* [DIRECTIVE]: Reproduce the listing below in full, switching every "computer-use agent" to "screen assistant" and keeping everything else the same.

--- begin DATASET RECORDS ---

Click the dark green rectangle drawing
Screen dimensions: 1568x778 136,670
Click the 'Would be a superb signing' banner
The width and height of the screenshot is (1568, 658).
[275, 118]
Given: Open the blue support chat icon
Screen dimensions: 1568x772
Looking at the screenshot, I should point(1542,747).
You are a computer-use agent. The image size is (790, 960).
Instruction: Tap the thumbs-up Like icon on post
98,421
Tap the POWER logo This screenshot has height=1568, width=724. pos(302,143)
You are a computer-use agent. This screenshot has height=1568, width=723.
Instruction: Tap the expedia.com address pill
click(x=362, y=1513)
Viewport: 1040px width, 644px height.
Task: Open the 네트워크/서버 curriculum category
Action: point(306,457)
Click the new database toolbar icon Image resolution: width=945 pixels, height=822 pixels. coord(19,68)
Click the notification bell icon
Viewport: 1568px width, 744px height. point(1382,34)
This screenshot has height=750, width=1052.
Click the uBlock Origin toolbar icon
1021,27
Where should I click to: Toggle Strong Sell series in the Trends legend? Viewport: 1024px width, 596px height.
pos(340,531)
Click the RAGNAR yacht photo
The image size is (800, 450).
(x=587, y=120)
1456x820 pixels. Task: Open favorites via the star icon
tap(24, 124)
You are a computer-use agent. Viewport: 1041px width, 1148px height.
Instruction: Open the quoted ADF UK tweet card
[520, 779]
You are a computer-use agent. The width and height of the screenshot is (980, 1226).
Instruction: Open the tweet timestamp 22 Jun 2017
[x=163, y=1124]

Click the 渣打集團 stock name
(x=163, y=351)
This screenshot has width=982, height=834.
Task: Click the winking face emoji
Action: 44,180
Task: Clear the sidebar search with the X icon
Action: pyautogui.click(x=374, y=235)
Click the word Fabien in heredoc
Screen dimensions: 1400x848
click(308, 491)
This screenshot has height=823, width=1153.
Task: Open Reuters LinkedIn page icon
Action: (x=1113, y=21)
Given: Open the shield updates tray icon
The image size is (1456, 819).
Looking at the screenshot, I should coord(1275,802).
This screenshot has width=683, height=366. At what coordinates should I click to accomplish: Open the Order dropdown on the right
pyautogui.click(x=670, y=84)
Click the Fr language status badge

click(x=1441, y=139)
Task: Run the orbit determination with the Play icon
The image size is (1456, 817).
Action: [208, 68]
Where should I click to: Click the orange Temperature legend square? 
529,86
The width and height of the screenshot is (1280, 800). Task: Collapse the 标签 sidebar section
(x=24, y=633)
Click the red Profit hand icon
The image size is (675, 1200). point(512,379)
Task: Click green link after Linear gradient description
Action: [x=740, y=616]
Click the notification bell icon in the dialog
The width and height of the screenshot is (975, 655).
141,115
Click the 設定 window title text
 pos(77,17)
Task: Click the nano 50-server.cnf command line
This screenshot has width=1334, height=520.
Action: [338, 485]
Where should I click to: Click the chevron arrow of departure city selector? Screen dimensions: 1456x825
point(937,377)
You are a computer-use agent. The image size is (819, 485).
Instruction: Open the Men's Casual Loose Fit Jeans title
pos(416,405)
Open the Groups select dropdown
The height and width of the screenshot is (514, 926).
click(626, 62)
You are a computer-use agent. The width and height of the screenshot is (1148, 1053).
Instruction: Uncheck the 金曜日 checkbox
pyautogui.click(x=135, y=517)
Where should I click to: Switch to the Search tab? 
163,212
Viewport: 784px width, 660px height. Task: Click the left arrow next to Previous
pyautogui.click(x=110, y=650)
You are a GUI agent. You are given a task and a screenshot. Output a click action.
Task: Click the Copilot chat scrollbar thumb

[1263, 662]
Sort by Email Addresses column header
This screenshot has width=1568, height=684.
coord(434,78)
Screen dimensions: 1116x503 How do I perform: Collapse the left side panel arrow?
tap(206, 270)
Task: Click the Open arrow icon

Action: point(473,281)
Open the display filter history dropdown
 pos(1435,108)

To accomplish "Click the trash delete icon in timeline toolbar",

--- end DATASET RECORDS ---

* [SOLUTION TO THE EXERCISE]:
Click the dark green rectangle drawing
Screen dimensions: 1568x778 136,670
Click the 'Would be a superb signing' banner
The width and height of the screenshot is (1568, 658).
[275, 118]
Given: Open the blue support chat icon
Screen dimensions: 1568x772
Looking at the screenshot, I should point(1542,747).
You are a screen assistant. The image size is (790, 960).
Instruction: Tap the thumbs-up Like icon on post
98,421
Tap the POWER logo This screenshot has height=1568, width=724. pos(302,143)
You are a screen assistant. This screenshot has height=1568, width=723.
Instruction: Tap the expedia.com address pill
click(x=362, y=1513)
Viewport: 1040px width, 644px height.
Task: Open the 네트워크/서버 curriculum category
Action: point(306,457)
Click the new database toolbar icon Image resolution: width=945 pixels, height=822 pixels. coord(19,68)
Click the notification bell icon
Viewport: 1568px width, 744px height. point(1382,34)
This screenshot has height=750, width=1052.
Click the uBlock Origin toolbar icon
1021,27
Where should I click to: Toggle Strong Sell series in the Trends legend? Viewport: 1024px width, 596px height.
pos(340,531)
Click the RAGNAR yacht photo
The image size is (800, 450).
(x=587, y=120)
1456x820 pixels. Task: Open favorites via the star icon
tap(24, 124)
You are a screen assistant. Viewport: 1041px width, 1148px height.
Instruction: Open the quoted ADF UK tweet card
[520, 779]
You are a screen assistant. The width and height of the screenshot is (980, 1226).
Instruction: Open the tweet timestamp 22 Jun 2017
[x=163, y=1124]

Click the 渣打集團 stock name
(x=163, y=351)
This screenshot has width=982, height=834.
Task: Click the winking face emoji
Action: 44,180
Task: Clear the sidebar search with the X icon
Action: pyautogui.click(x=374, y=235)
Click the word Fabien in heredoc
Screen dimensions: 1400x848
click(308, 491)
This screenshot has height=823, width=1153.
Task: Open Reuters LinkedIn page icon
Action: (x=1113, y=21)
Given: Open the shield updates tray icon
The image size is (1456, 819).
Looking at the screenshot, I should coord(1275,802).
This screenshot has width=683, height=366. At what coordinates should I click to accomplish: Open the Order dropdown on the right
pyautogui.click(x=670, y=84)
Click the Fr language status badge

click(x=1441, y=139)
Task: Run the orbit determination with the Play icon
The image size is (1456, 817).
Action: [208, 68]
Where should I click to: Click the orange Temperature legend square? 
529,86
The width and height of the screenshot is (1280, 800). Task: Collapse the 标签 sidebar section
(x=24, y=633)
Click the red Profit hand icon
The image size is (675, 1200). point(512,379)
Task: Click green link after Linear gradient description
Action: [x=740, y=616]
Click the notification bell icon in the dialog
The width and height of the screenshot is (975, 655).
141,115
Click the 設定 window title text
 pos(77,17)
Task: Click the nano 50-server.cnf command line
This screenshot has width=1334, height=520.
Action: [338, 485]
Where should I click to: Click the chevron arrow of departure city selector? Screen dimensions: 1456x825
point(937,377)
You are a screen assistant. The image size is (819, 485).
Instruction: Open the Men's Casual Loose Fit Jeans title
pos(416,405)
Open the Groups select dropdown
The height and width of the screenshot is (514, 926).
click(626, 62)
You are a screen assistant. The width and height of the screenshot is (1148, 1053).
Instruction: Uncheck the 金曜日 checkbox
pyautogui.click(x=135, y=517)
Where should I click to: Switch to the Search tab? 
163,212
Viewport: 784px width, 660px height. Task: Click the left arrow next to Previous
pyautogui.click(x=110, y=650)
You are a GUI agent. You are given a task and a screenshot. Output a click action.
Task: Click the Copilot chat scrollbar thumb

[1263, 662]
Sort by Email Addresses column header
This screenshot has width=1568, height=684.
coord(434,78)
Screen dimensions: 1116x503 How do I perform: Collapse the left side panel arrow?
tap(206, 270)
Task: Click the Open arrow icon

Action: point(473,281)
Open the display filter history dropdown
 pos(1435,108)

To accomplish "Click the trash delete icon in timeline toolbar",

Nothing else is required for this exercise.